• Extrait à lire:

○ ○ ○

Un regard d’ensemble sur
les déclarations des responsables de la Banque mondiale concernant la
Tunisie montre que cette institution est préoccupée par quatre dossiers : le
chômage des diplômés du supérieur, l’inefficience des dépenses publiques, le
poids de la masse salariale dans le PIB et les créances douteuses des
banques.
S’agissant du chômage des diplômés, les responsables de la Banque mondiale,
de passage à Tunis, proposent aux autorités tunisiennes l’aide et le
savoir-faire de la Banque pour garantir l’employabilité des filières et
l’adaptation de l’enseignement supérieur aux besoins du marché de l’emploi.
Ils insistent sur l’enjeu pour la Tunisie de réaliser des taux de croissance
plus élevés, d’améliorer l’environnement des affaires et d’œuvrer à
accroître l’investissement privé.
En visite en Tunisie, au mois de juillet dernier, M. Christian Poortman,
vice-président de la Banque mondiale pour la région du Moyen-Orient et
d’Afrique du Nord (MENA), avait indiqué que le gouvernement tunisien
gagnerait à agir sur plusieurs plans. Il s’agit, en premier lieu,
d’accroître l’investissement privé.
Theodore Ahler, Directeur du département Maghreb, à la Banque mondiale,
estime que ces dernières années, la part de l’investissement privé dans
l’enveloppe globale de l’investissement n’a guère dépassé les 13 et 14%. Or,
si le gouvernement tunisien projette de passer à des paliers supérieurs de
croissance, plus de 6,5%, il est impératif, selon lui, d’augmenter la part
de l’investissement privé à 20 voire à 25%, «un taux du reste en vigueur
dans des pays concurrents de la Tunisie», a-t-il dit.
En second lieu, les responsables de la Banque suggèrent d’améliorer
l’environnement des affaires, le but étant de mettre en place un cadre
réglementaire non discriminatoire, c’est-à-dire «un cadre qui soit clair et
appliqué à tous les intervenants de la même manière».

○ ○ ○

• Données fournies:

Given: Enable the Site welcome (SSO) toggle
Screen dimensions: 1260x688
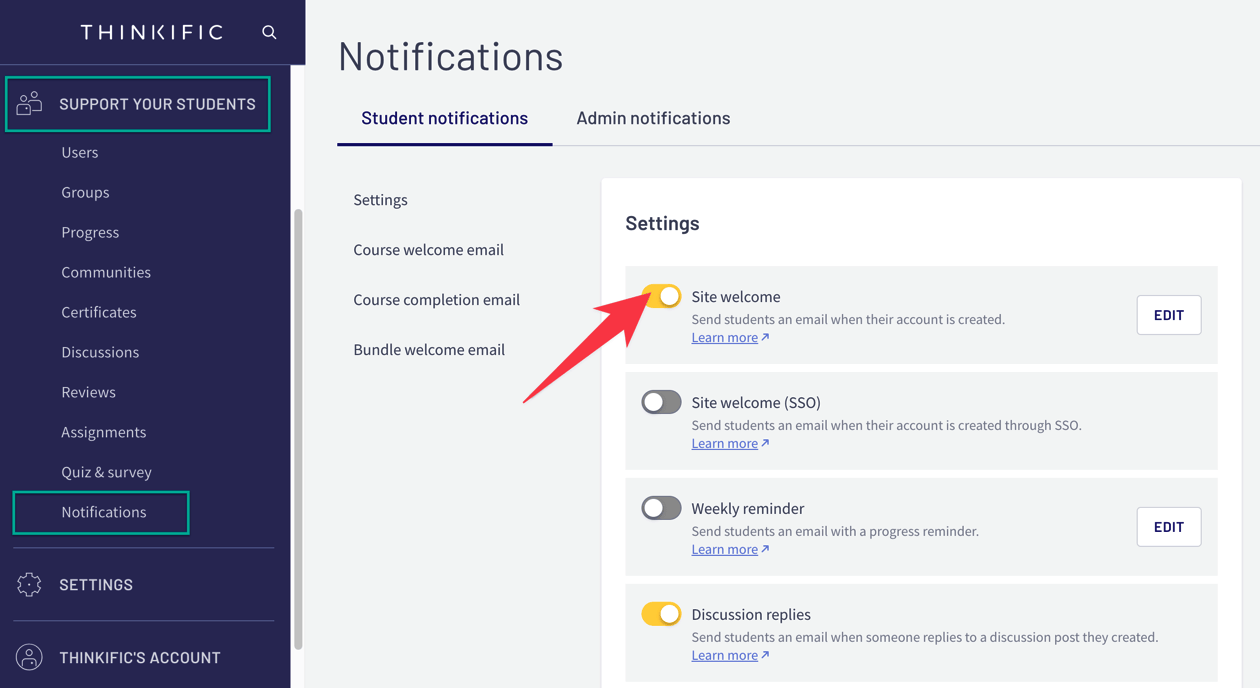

○ ○ ○

• Consigne A: Transcrivez le passage du texte sur la Banque mondiale et la Tunisie qui commence par « Ils insistent sur » et se poursuit jusqu'à « d’accroître l’investissement privé. ».
• Consigne B: Traduisez en anglais, s'il vous plaît, cette phrase du texte sur la Banque mondiale et la Tunisie : « En second lieu, les responsables de la Banque suggèrent d'améliorer l'environnement des affaires, le but étant de mettre en place un cadre réglementaire non discriminatoire, c'est-à-dire «un cadre qui soit clair et appliqué à tous les intervenants de la même manière». »
• Consigne C: Prolongez le texte sur la Banque mondiale et la Tunisie en reprenant juste après sa dernière phrase.

• Réponse attendue A:
Ils insistent sur l’enjeu pour la Tunisie de réaliser des taux de croissance
plus élevés, d’améliorer l’environnement des affaires et d’œuvrer à
accroître l’investissement privé.
En visite en Tunisie, au mois de juillet dernier, M. Christian Poortman,
vice-président de la Banque mondiale pour la région du Moyen-Orient et
d’Afrique du Nord (MENA), avait indiqué que le gouvernement tunisien
gagnerait à agir sur plusieurs plans. Il s’agit, en premier lieu,
d’accroître l’investissement privé.

• Réponse attendue B: Second, the Bank's officials suggest improving the business environment, the aim being to put in place a non-discriminatory regulatory framework, that is, "a framework that is clear and applied to all stakeholders in the same way."

• Réponse attendue C:
En plus clair, il s’agit de réduire ce qu’ils appellent les «incertitudes
qui proviennent des interventions trop lourdes et souvent discrétionnaires
de l’Etat».
A partir de là et de façon concrète, Theodore Ahler recommande d’améliorer
la visibilité et la transparence à tous les niveaux.
Par visibilité, il entend l’effort à fournir pour informer à temps et à
sensibiliser les entreprises aux enjeux des stratégies arrêtées à court et
moyen termes et à les préparer aux échéances futures comme de la mise en
place vers 2008 d’une zone de libre-échange euro-méditerranéenne.
Par transparence, il entend la promotion de la bonne gouvernance des
entreprises, la publication de bilans et des comptes dans les temps et la
transparence des interventions de l’Etat. L’accent sera mis également sur la
promotion de l’administration électronique qui constitue un mécanisme de
transparence de premier choix.
Par amélioration de l’environnement des affaires, la Banque mondiale entend
en outre l’action à mener pour renforcer ce que ses responsables appellent
«la logistique» perçue à leurs yeux comme un indicateur de compétitivité de
premier ordre.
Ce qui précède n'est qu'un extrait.